Alternatively, computational (in silico) methods have also been developed to optimise the drug development process. Such methods use computational and simulation techniques, such as molecular modelling or virtual screening, to model the interaction between a test drug and drug target. Virtual high-throughput screening (vHTS) combines the two, examining very large chemical libraries to assess whether compounds could have the potential to interact with a drug target. Artificial intelligence has also greatly contributed to the development of in silico methods. For example, AlphaFold, an AI, predicts the structure of over 200 million proteins based on their amino acid sequences. It is the first machine learning approach that has achieved accurate predictions of protein structures when compared to experimental data, and has the potential to revolutionise rapid access to vHTS. However, despite being affordable and accessible, vHTS and AlphaFold ultimately rely on predictions and may not always be the most accurate in a physiological context. Chemical libraries tend to be based on X-ray crystallography — a structural biology technique that uses X-ray diffraction to determine the molecular structure of a crystal. X-ray crystal-based models do not accurately represent the state of biological targets, especially proteins, in live cells, because such targets usually exist in solution or bound within membranes in vivo.

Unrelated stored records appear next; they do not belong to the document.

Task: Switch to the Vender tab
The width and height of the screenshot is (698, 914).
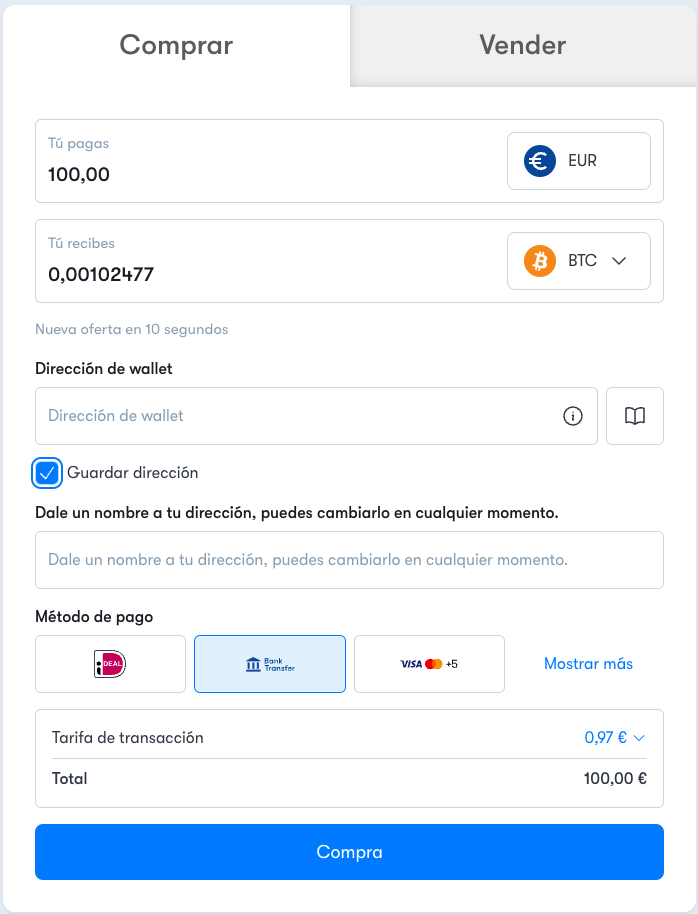Action: (x=522, y=45)
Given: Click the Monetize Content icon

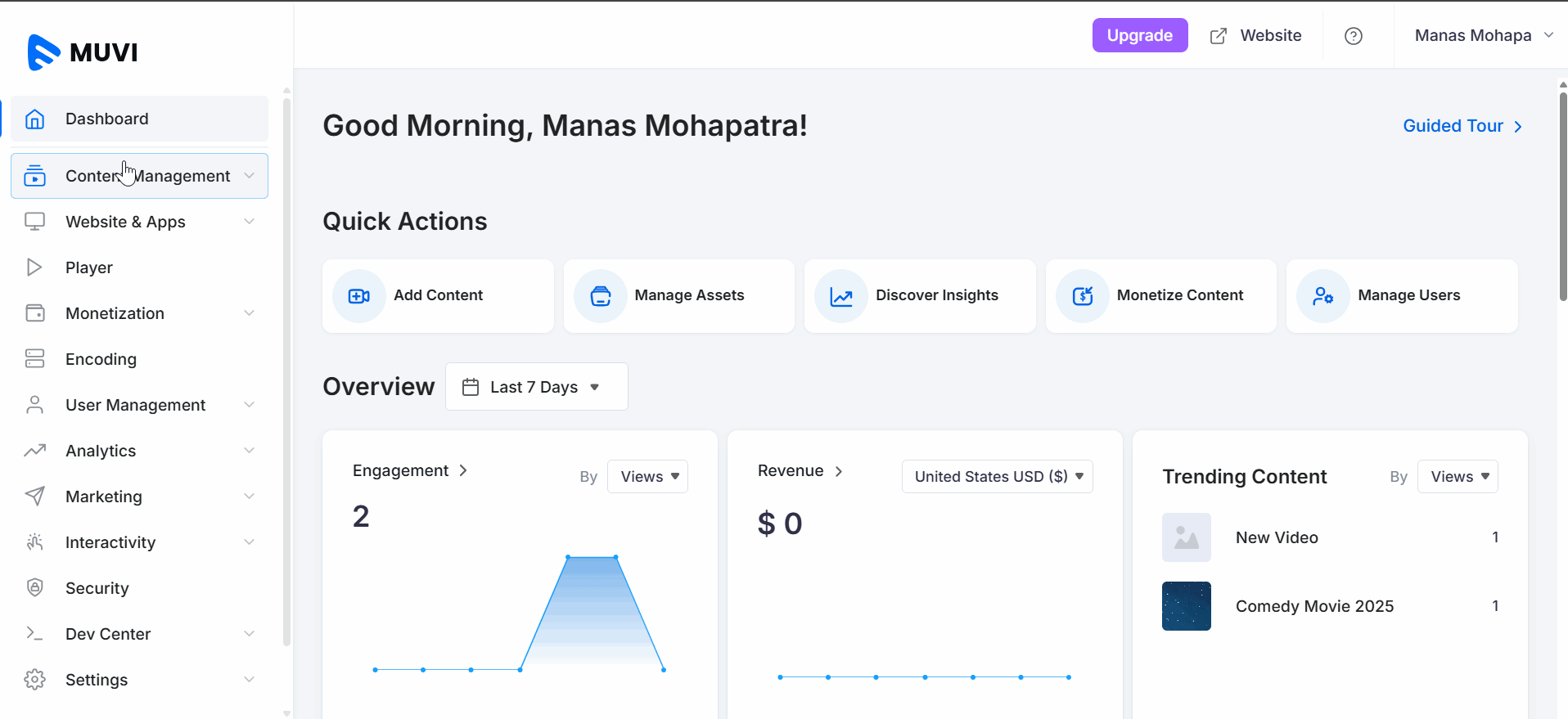Looking at the screenshot, I should point(1082,296).
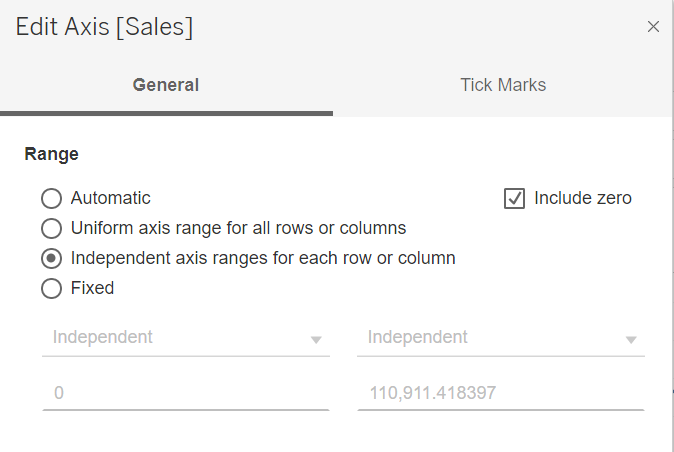The image size is (674, 452).
Task: Open the Tick Marks tab
Action: [503, 85]
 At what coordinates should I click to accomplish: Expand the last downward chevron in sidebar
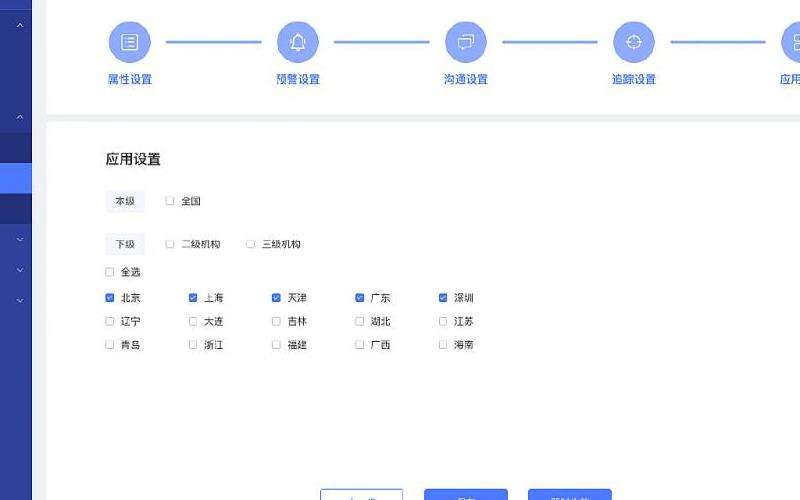pyautogui.click(x=20, y=300)
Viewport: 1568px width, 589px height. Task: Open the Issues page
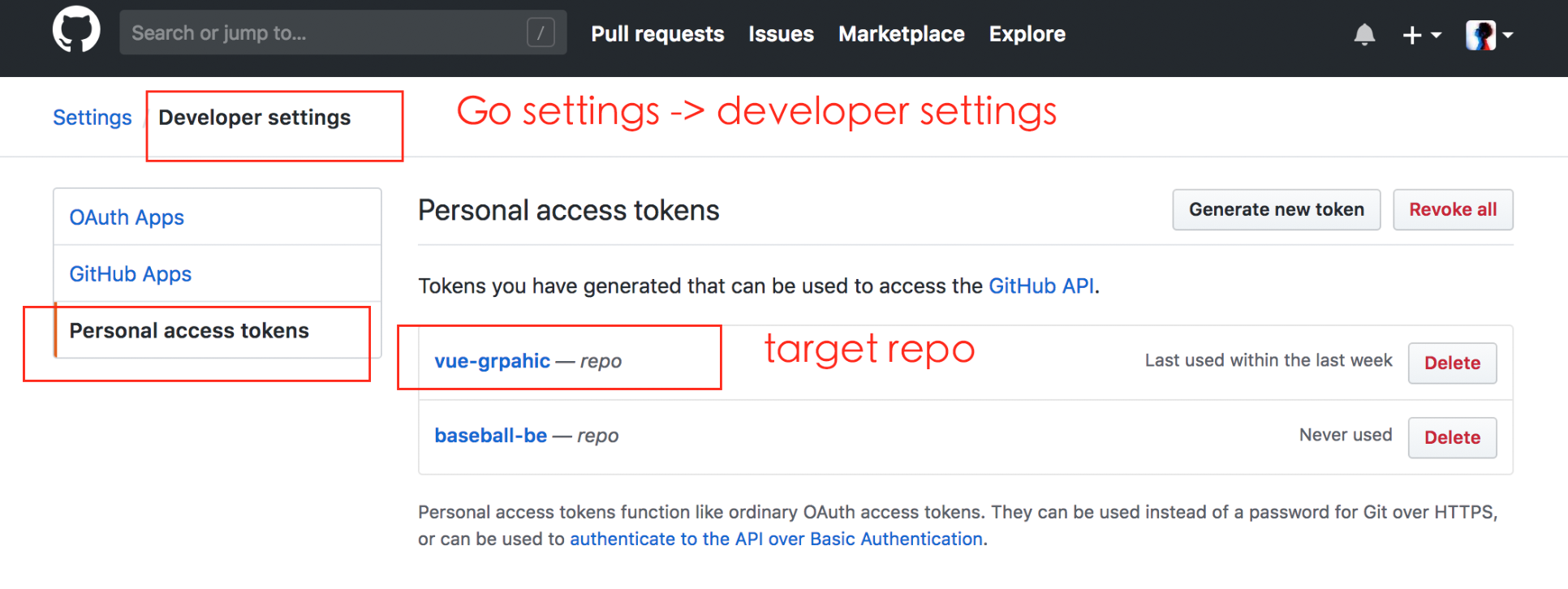[x=781, y=34]
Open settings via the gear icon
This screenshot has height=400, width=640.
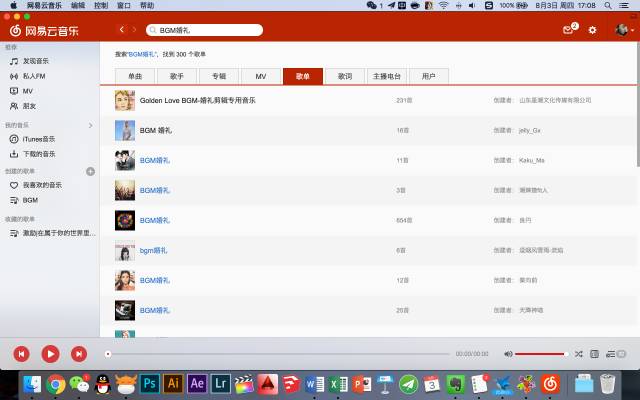[x=592, y=30]
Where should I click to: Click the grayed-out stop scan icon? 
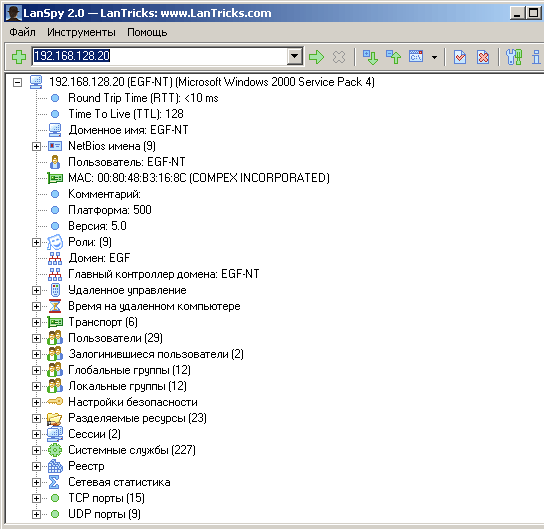point(339,57)
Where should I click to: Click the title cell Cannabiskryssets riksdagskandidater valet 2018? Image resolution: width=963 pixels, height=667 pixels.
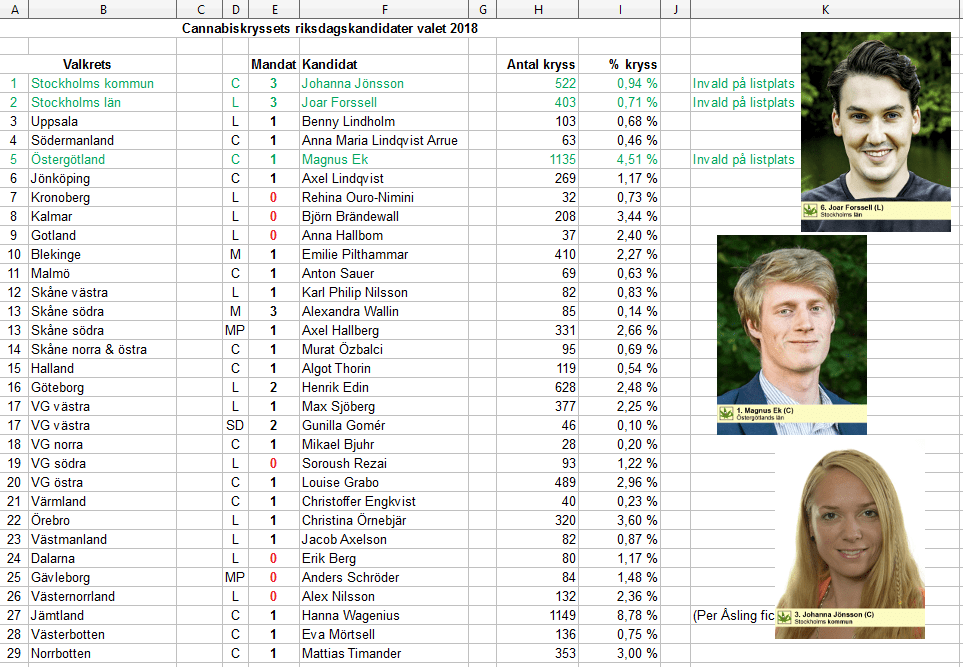click(329, 28)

Although innovative in silico and in vitro methods seem promising, they are limited by our current knowledge. Specifically, chemical libraries and molecular modelling are derived from our understanding of the structures of known drug targets; using organoids or organs on chips would not enable researchers to identify new ones. This is especially relevant, for instance, when it comes to neurodegenerative diseases. We have yet to uncover many key details about how the brain functions, such that current knowledge could hardly be used to develop drugs against such neurological disorders.
This is where animal models can help, allowing researchers to link cellular defects to disease phenotypes. For example, if a certain protein mutation were found to be associated with a particular disease in humans, inducing the mutation in an animal model could provide evidence for a causal link between mutation and disease. This then gives researchers a possible trail to pursue to develop a drug, based on the identification of the mutated protein as a target.
Despite the FDA’s new regulations, it is likely that animal models will continue to be used for drug-target identification and proof-of-concept experiments, especially as the FDA retains the right to demand that drugs be tested on animals on a case-by-case basis. Nonetheless, the FDA has taken a pivotal first step towards reducing the number of animals in research, addressing, in the US context, both reliance on them and the ethical implications of conducting animal research. We can hope that such progress might inspire other countries to reduce their dependence on animal models. However, alternatives to animal models are still to be improved before the drug discovery process can rely on them exclusively.